---- MATERIAL FOR THIS EXERCISE

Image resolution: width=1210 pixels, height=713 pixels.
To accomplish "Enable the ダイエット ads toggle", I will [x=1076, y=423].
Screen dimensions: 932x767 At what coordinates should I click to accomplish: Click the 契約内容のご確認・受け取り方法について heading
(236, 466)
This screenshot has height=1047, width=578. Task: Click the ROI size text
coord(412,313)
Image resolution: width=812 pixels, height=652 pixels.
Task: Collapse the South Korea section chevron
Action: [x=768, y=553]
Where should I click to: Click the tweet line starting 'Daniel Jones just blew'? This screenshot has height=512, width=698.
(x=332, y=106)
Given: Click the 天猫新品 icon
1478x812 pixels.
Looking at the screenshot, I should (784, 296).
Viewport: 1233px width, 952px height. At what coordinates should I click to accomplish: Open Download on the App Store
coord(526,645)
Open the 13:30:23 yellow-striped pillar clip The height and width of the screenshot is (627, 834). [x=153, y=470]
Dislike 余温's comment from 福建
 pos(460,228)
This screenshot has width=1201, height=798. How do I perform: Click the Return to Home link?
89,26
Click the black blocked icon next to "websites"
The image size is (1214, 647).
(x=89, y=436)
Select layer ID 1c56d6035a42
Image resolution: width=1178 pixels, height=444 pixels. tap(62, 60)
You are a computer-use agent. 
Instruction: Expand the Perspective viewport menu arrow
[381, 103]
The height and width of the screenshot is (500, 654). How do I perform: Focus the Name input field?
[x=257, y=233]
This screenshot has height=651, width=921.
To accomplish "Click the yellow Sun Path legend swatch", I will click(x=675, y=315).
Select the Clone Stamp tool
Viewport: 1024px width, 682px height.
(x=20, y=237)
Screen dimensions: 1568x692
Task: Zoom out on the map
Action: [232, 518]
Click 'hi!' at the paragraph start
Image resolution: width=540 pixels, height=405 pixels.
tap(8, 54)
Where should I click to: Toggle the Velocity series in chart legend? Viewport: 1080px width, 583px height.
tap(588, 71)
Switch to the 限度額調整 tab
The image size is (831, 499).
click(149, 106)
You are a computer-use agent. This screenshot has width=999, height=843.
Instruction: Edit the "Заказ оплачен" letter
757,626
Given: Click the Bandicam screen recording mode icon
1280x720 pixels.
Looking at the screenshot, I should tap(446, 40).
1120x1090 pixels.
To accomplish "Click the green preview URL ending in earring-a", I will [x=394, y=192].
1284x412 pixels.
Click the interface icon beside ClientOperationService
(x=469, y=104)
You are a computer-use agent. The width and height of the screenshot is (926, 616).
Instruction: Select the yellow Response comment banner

--------

— ABOUT THIS TASK —
Copy out each line in the preceding records that contains "computer".

— TASK RESPONSE —
You are a computer-use agent. 
You are a computer-use agent. This screenshot has width=999, height=843.
You are a computer-use agent. The width and height of the screenshot is (926, 616).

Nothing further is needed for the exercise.